··· EXCERPTED TEXT ···

Left: Associate Justice Clarence Thomas sits during a group photo at the Supreme Court in Washington, Friday, April 23, 2021. (Erin Schaff/The New York Times via AP, Pool). Right: Associate Justice Brett Kavanaugh stands during a group photo at the Supreme Court in Washington, on April 23, 2021. (Erin Schaff/The New York Times via AP, Pool).
In a unanimous decision issued Thursday, the U.S. Supreme Court ruled that an advocacy group representing anti-abortion doctors lacked standing to challenge the Food and Drug Administration’s regulation of mifepristone, more commonly known as the “abortion pill.”
As Law&Crime reported during oral arguments this March, the justices did not appear keen to side with anti-abortion doctors at the Alliance for Hippocratic Medicine, or AHM, who argued that the drug should be completely removed from the market because of their personal beliefs about the drug, its purpose or its safety.
The drug was first approved by the FDA in 2000. Regulatory requirements enforced by the agency were relaxed in 2016 and then again in 2021, each time making it easier for doctors as well as pregnant people to obtain the drug. Specifically, in 2021, the FDA announced it would no longer force patients to appear in person to get a prescription for mifepristone after it reviewed safety data from pregnant women who used it during the COVID-19 pandemic.
When a lawsuit landed before U.S. District Judge Matthew Kacsmaryk, an appointee of former President Donald Trump, he ordered the FDA to revoke its approval for the drug in 2023.

···

Answer these questions from the mifepristone article:
1. In what year did the FDA first approve mifepristone?
2. Which president appointed U.S. District Judge Matthew Kacsmaryk?
3. What did the Supreme Court rule the Alliance for Hippocratic Medicine lacked?

··· COLLECTED DATA ···

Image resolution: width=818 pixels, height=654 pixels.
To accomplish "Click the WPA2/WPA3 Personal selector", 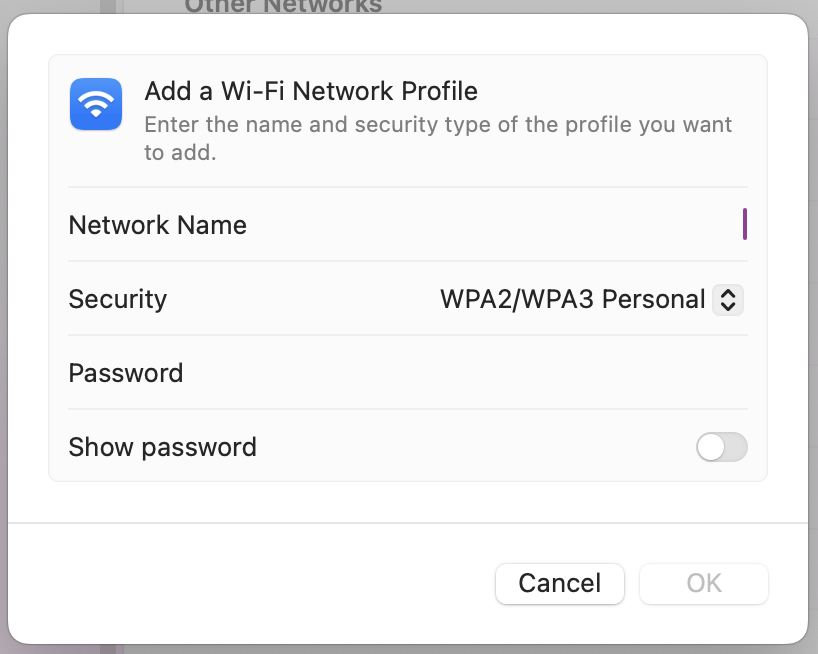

···

EXERCISE SOLUTION
1. 2000
2. Former President Donald Trump
3. Standing to challenge the Food and Drug Administration's regulation of mifepristone